人類粒線體蘋果酸酶異位調節區中天門冬胺酸102對酶活性調節機制之探討

Abstract

人類粒線體蘋果酸酶 (EC 1.1.1.39) 在結構上是由四個完全相同的單體所組成之四聚體，可分為較緊密的雙聚體界面及較鬆散的四聚體界面，而每個單體都具有各自的活性中心，能將蘋果酸及NAD(P)＋在二價金屬離子(如錳、鎂離子)的催化下，進行氧化脫羧作用，形成產物丙酮酸、二氧化碳及NAD(P)H；人類粒線體蘋果酸酶的活性會分別受到反丁烯二酸及腺苷三磷酸的活化及抑制，目前研究顯示反丁烯二酸為異位活化劑而腺苷三磷酸則為競爭型抑制劑。由晶體結構證實，除了活性中心之外，人類粒線體蘋果酸酶在雙聚體界面處還具有異位調節區的存在，而反丁烯二酸所扮演的異位活化劑角色，其活化機制可能為促使四聚體之重排。本研究希望從酶動力學的角度來探討人類粒線體蘋果酸酶之異位調節區中，反丁烯二酸的結合與胺基酸側鏈電荷平衡的相關性，因而經物種間胺基酸序列比對後，選擇將異位調節區中側鏈原本帶負電荷之Asp102，利用定點突變的方式改變其側鏈電荷，分別突變為丙胺酸 (Ala，不帶電)、麩胺酸 (Glu，帶負電)、 離胺酸 (Lys，帶正電）後，再以酶動力學實驗，相互比較野生型及突變型的活性差異。經由實驗發現，當異位調節區中的Asp102經過突變而改變了其電荷性質後，在Km及kcat等基本的動力學常數方面與野生型並沒有顯著的差異，但是在Kact值及在不同濃度反丁烯二酸測得之apparent Km值的降低程度則有所不同。可以發現到，突變型人類粒線體蘋果酸酶無論是Kact值的大小或是反丁烯二酸對apparent Km值的降低程度，都比野生型要來的低，表示突變型對反丁烯二酸的活化變得較不敏感；並且在三種突變型之間，當改變的電荷性質與野生型差距愈大，會導致Kact值愈小，apparent Km值的降低程度也愈不明顯。因此我們推測，異位調節區中的第102號胺基酸側鏈所帶電荷之不同，的確會影響反丁烯二酸對人類粒線體蘋果酸酶的活化現象；並且在異位調節區中，反丁烯二酸的結合除了受到與其直接結合的胺基酸側鏈影響之外，還會被異位調節區中其他胺基酸側鏈所帶電荷之平衡程度影響。
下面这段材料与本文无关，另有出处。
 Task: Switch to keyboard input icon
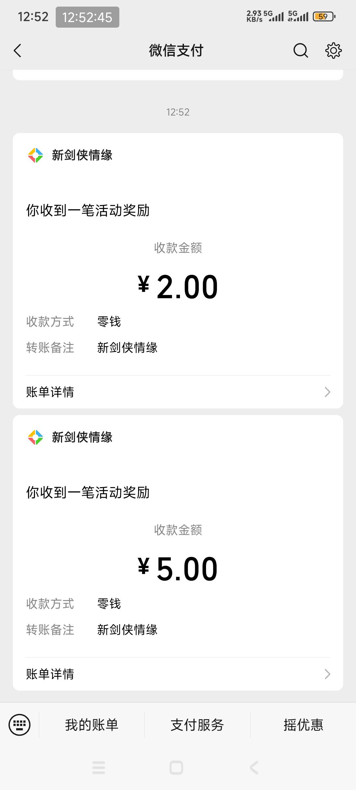click(19, 724)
Human mitochondrial NAD(P)+-dependent malic enzyme (EC 1.1.1.39) is a homotetrameric protein with four monomers. This homotetramer is a double dimer structure and the dimer interface is more intimately contacted than the tetramer interface. Every monomer has its own active site and catalyzes a reversible oxidative decarboxylation of L-malate to give carbon dioxide and pyruvate in the concomitant reduction of NAD(P)+ to NAD(P)H. Human mitochondrial NAD(P)+-dependent malic enzyme is an allosteric enzyme. Fumarate acts as an activator and ATP acts as a competitive inhibitor. Fumarate is bound at the dimer interface about 30 Å away from the active site, confirming that fumarate functions through an allosteric mechanism. It is possible that fumarate promotes the reorganization of the enzyme tetramer, and this may be the molecular mechanism for its allosteric effects on the catalysis by human m-NAD-ME. In this thesis,we tried to elucidate the role of Asp102 in allosteric site involving the regulatory mechanism of fumarate activation. We used site-directed mutagenesis to mutate residue 102 in allosteric site to inspect its influence of charge (D102A、D102E and D102K). In order to compare with the wild type and three mutants, we examined the functional properties by enzyme kinetic analysis. Regardless of the existence of fumarate, the Km and kcat are no notable difference between wild type and mutants. The Kact values of wild type and mutants are reducing with the increasing concentration of substrate、coenzyme and cofactor. Furthermore the decrease degree of apparent Km are very different among wild type and mutants. From the kinetic data, we suggest that Asp102 is an essential residue in activation of fumarate and the balance of electric charge in allosteric site may play an important role in the allosteric site of human mitochondrial NAD(P)+-dependent malic enzyme.